Mostly true but not very helpful. I am in my mid seventies and don’t have decades. In my life I have learned many skills, and even though after decades I find there is still a lot to learn, within a few years you can develop a basic understanding especially with places like growingfruit to help.
Isn’t this a life philosophy? We make mistakes and learn from them, try again and hopefully improve, if not try again.
That’s where I first found the idea, I think every third tree is a nitrogen fixing plant. Makes sense to me. I already plant numerous species of flowers to encourage parasitic wasp, feed my bees and other pollinators.
Readers to the north of you will experience far less vigor in some species.
Then I recommend you opt for spacings of 15’.
if you want fruit quicker id concentrate on pears and apples. also add some rows of blackberries/ raspberries. they give fruit quickly so you can have something while waiting for your trees to come into production. cape gooseberries/ poho berries are also easy to grow and taste tropical. you get fruit the same summer. they get tall and are easy to harvest.
Thanks for the suggestions. Picked 50+ lbs each of blackberries, elderberries, aronia and grapes this year. I got quite a few pears but the squirrels got most of them. Should get a few apples and peaches next year, again if I can beat the critters to them.
and my fave, figs
fruit in just 1-2 years
What varieties do you grow? I have a Brown Turkey on the south side of my house and in 20 years it only froze to the ground a couple of times. About 4 years ago I planted Celeste, Chicago, Olympia and Violet de Bordeaux Negronne in a similar microclimate, all five, incl brown turkey, have frozen to the ground for the last four years. I still get a few most years but not very productive.
I got negra d’agde, black zadar, izbat an naj, adriatic jh, ans a malta unknown.
Theres a ton of varities with different flavors. Its sort of up to to your own tastes. Imo keep them in a pot foe 2-3 years before you get em in the ground
I like to have mine grouped by species because I spray them. They are close enough that if I spray peaches at petal fall, I don’t want to have to worry about hitting the trees that are blooming, etc.
What are your favorite carrot family (apiacaea?) plants to use?
I plant a lot of carrots, parsley, dill, fennel, coriander, and parsnips, harvesting some but leaving a lot and let go to flower, most of these self seed when left alone. I also like yarrow.
Black swallowtail caterpillars eat most of my dill and some of the fennel, and that’s OK, I grow way more than I need.
That’s a good point and the main reason I question planting them in an alternating pattern.
Pick species concurrent to the amount of effort and mobility you expect to put forth for management and harvest.
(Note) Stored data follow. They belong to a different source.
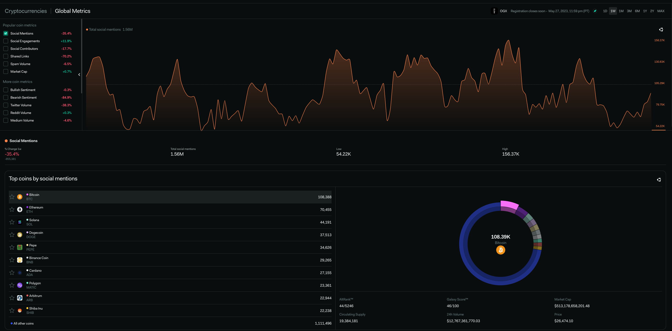Open the Cryptocurrencies breadcrumb link
Viewport: 672px width, 331px height.
click(x=26, y=11)
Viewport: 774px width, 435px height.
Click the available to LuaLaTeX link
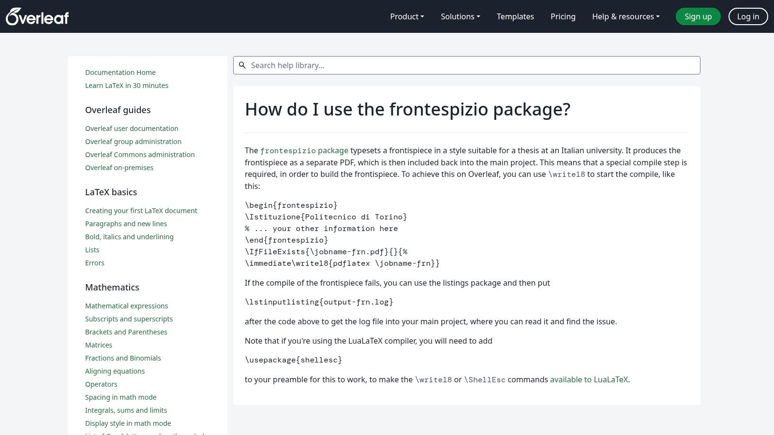pyautogui.click(x=588, y=379)
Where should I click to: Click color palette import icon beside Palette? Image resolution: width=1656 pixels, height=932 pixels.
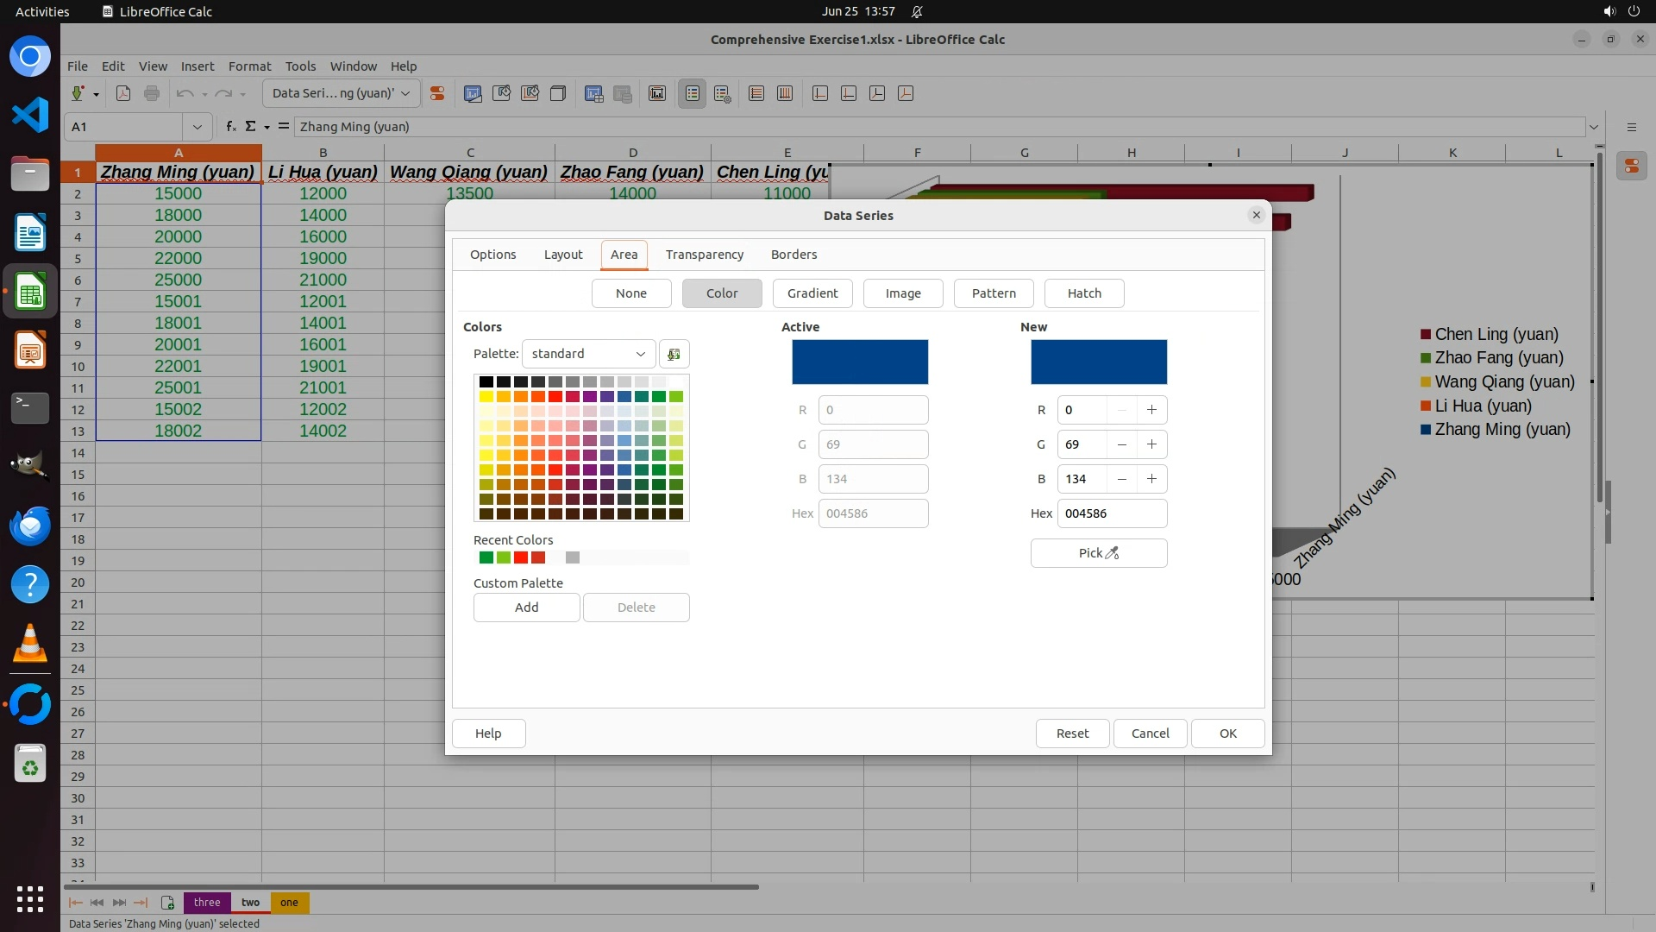674,354
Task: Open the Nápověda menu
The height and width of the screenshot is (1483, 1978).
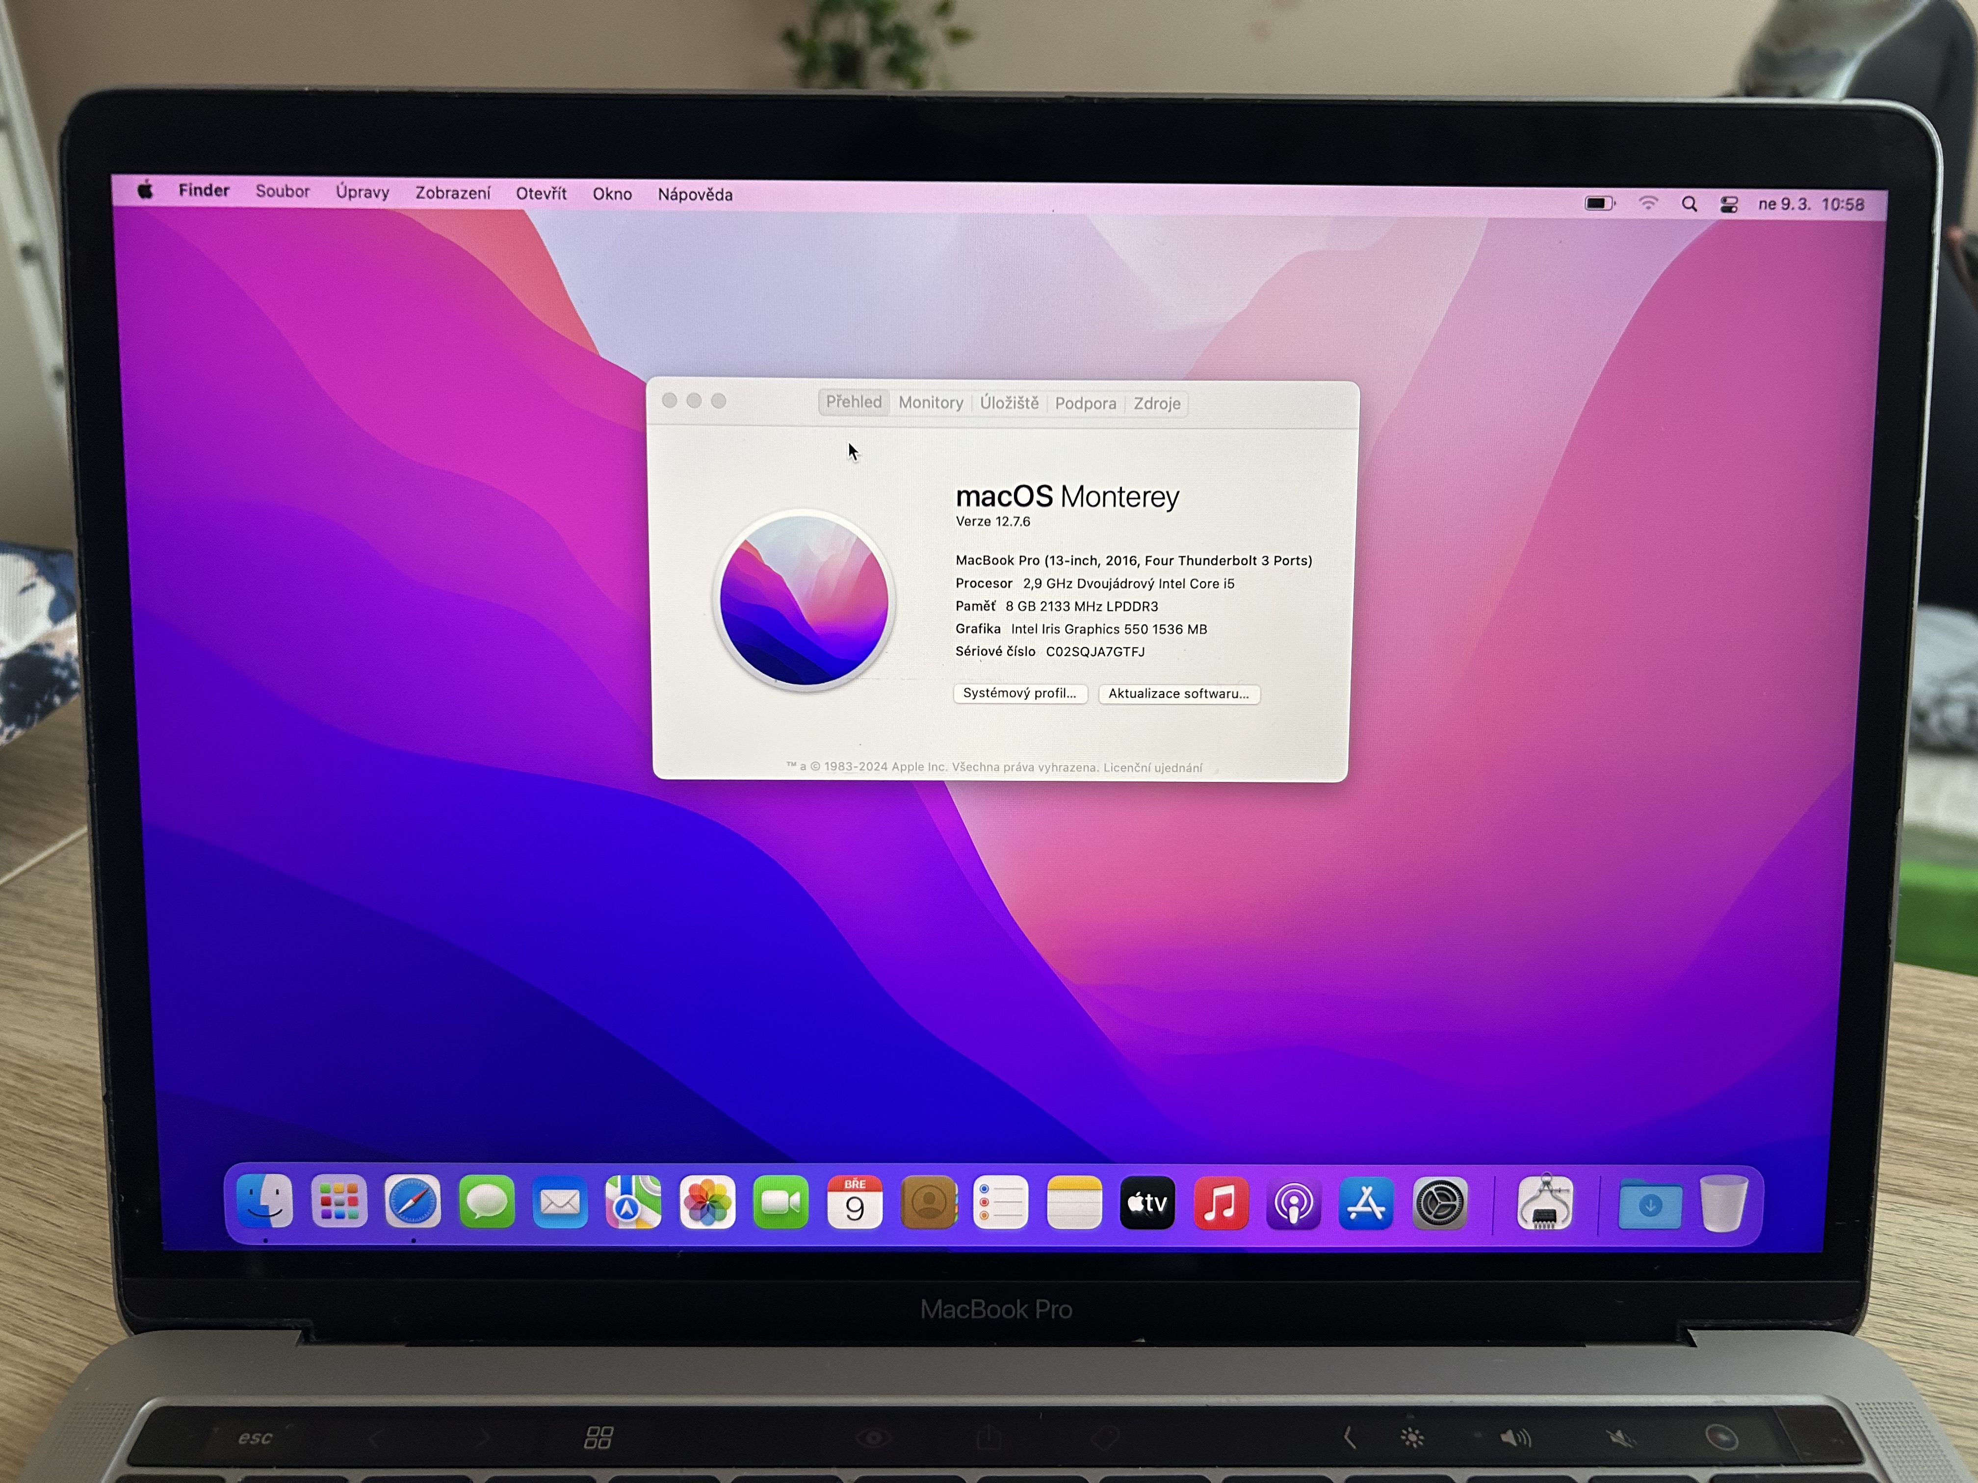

If you are interested in spraying 3-5 times per year and managing significant vigor to have fruit production, peaches can work. It sounds like Pears, persimmons, mulberries, figs, and strawberries as groundcover might be more in line with your goals. Definitely spend the time to research appropriate pear and mulberry selections for early and low maintenance fruit production. See if popcorn disease is relevant to your location and avoid mulberries prone to it. Consider one as a crop to keep birds away from your other trees even if you don’t plan to use them.
Comfrey, lead plant, false indigo, and other nitrogen fixing/chop and drop options are worth considering.
Wow, those are some good looking cages.